Penn State Basketball: Nittany Lions back in action in NCAA's allowable return
basketball Edit

Nittany Lions back on hardwood this week as part of NCAA's allowable return

In the absence of organized basketball until the team’s return to informal workouts this summer, Penn State men's basketball head coach Patrick Chambers tried on a new professional hat in June.

Still following social distancing protocols as a program, the Nittany Lions’ head coach spent three weeks appearing as a virtual talk show host. Dubbed “Behind The Climb,” the 45-minute weekly program saw Chambers respond to fan questions and welcome a variety of notable guests relevant to the program.

Among them were new Denver Nuggets general manager and former Nittany Lion center Calvin Booth, six-year NBA journeyman point guard Tim Frazier, bestselling author and organizational leader Jon Gordon, new Big Ten commissioner Kevin Warren, and current Penn State junior shooting guard Myles Dread, each of whom spoke with Chambers at length for the three-episode show.

Of particular note, Dread detailed the newly initiated voluntary workouts that he was participating in with teammates, and the new normal it represented as the coronavirus pandemic continues to reshape even basic daily tasks.

“First and foremost, you better be wearing that mask everywhere you go. You always got to have your gaiter on,” Dread said, noting the constant reminders pushed on players. “It's just really important for not only yourself but the people who you're going to be somewhat around. You always want to be socially distant, but you're always going to be around people in some way, shape, or form. So to protect yourself and to protect other people and prevent the spread of the virus, you always want to have your mask on.”

Dread averaged 8.6 points per game as a sophomore during the 2019-20 season.
Dread averaged 8.6 points per game as a sophomore during the 2019-20 season.

Masks aren’t the only change being implemented.

Detailing that one-time individual QR codes are required on players’ mobile phones to enter the program's practice facilities at the Bryce Jordan Center, Dread also relayed that basic questions must be answered to ensure no one has symptoms, followed by a forehead temperature scan. Anything above 100.3, he said, and you’re taken for further testing, though no one had yet failed those protocols.

> **Task item**
Write the next part of the article on the Nittany Lions' return to workouts, starting after its last sentence. The listing that comes next is separate material and has no connection to the article on the Nittany Lions' return to workouts.

> **Input data**
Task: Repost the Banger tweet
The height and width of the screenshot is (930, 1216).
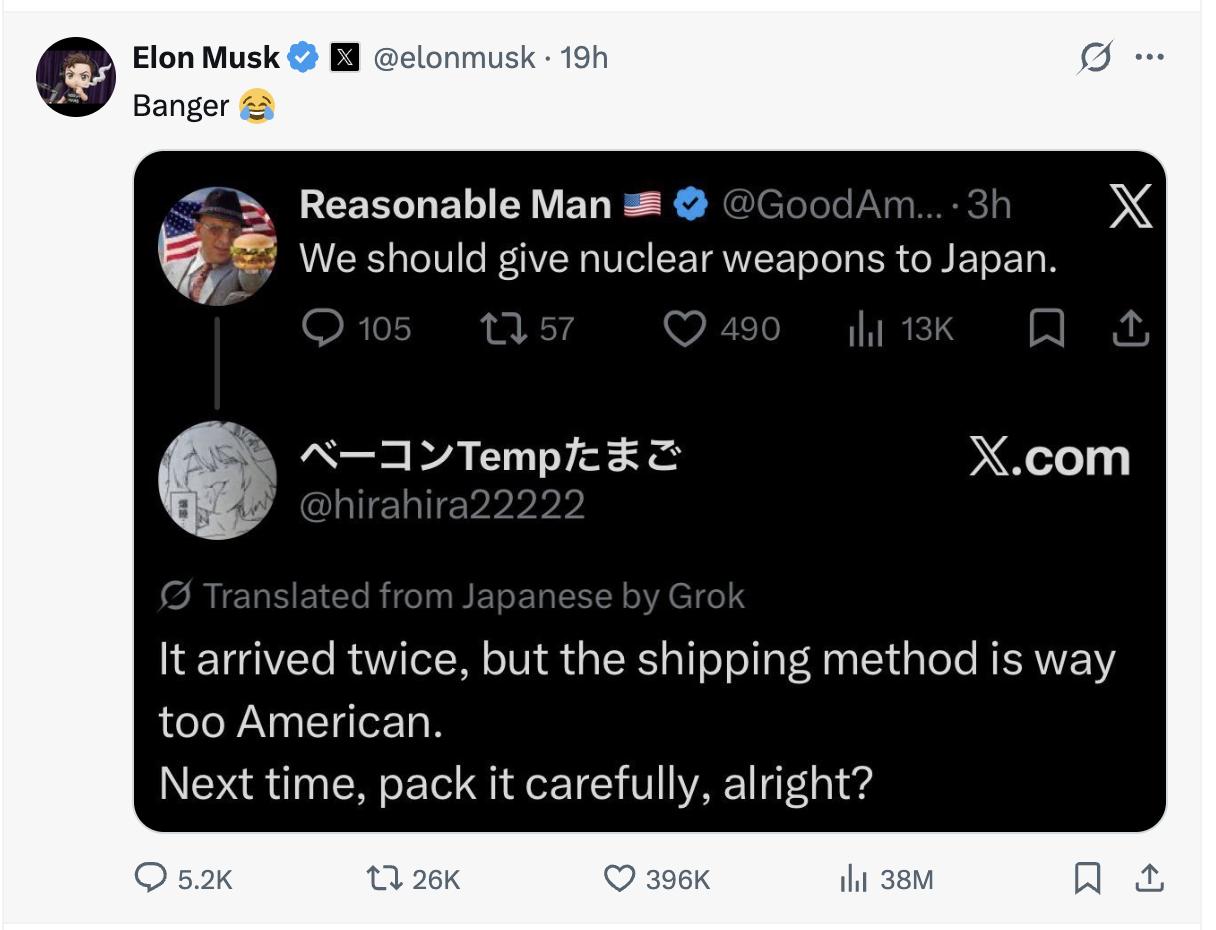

> **Written reply**
“Once you get your temperature, you're allowed to go in and work out. Everything is very socially distant,” he said. “When you're lifting, you're always at least six feet apart from everyone. When you're shooting, there's only two people to a basket and it's your roommate, the person who you're spending the most time with. And they have everything packed up for you. You're in and you're out. You handle your business and you go back home and you continue to be socially distant.”

Since the interview with Dread, the program has transitioned back to something approaching more traditional practices.

Beginning this past Monday, Penn State's voluntary individual offseason workouts turned the page into required training sessions, with the NCAA allowing up to eight hours per week of strength training and another four hours per week of on-court "skill instruction." The Nittany Lions are then permitted to work basketball skills with coaches and strength and medical staff on hand.

Determined to maintain at least the possibility of a season at this early stage in the process, they are all changes to which Dread and his teammates have gladly adhered. Looking to continue an ascent that saw the program string together an eight-game Big Ten winning streak last season and position itself for an at-large NCAA Tournament berth until college basketball's postseason was shut down by the pandemic, Dread and the Nittany Lions are eager to get the opportunity.

“You got to follow the rules if you want to have a season, and I'm pretty sure everybody in that locker room wants to have a season,” he said. “So we've been doing a great job of that and I'm looking forward to the future.”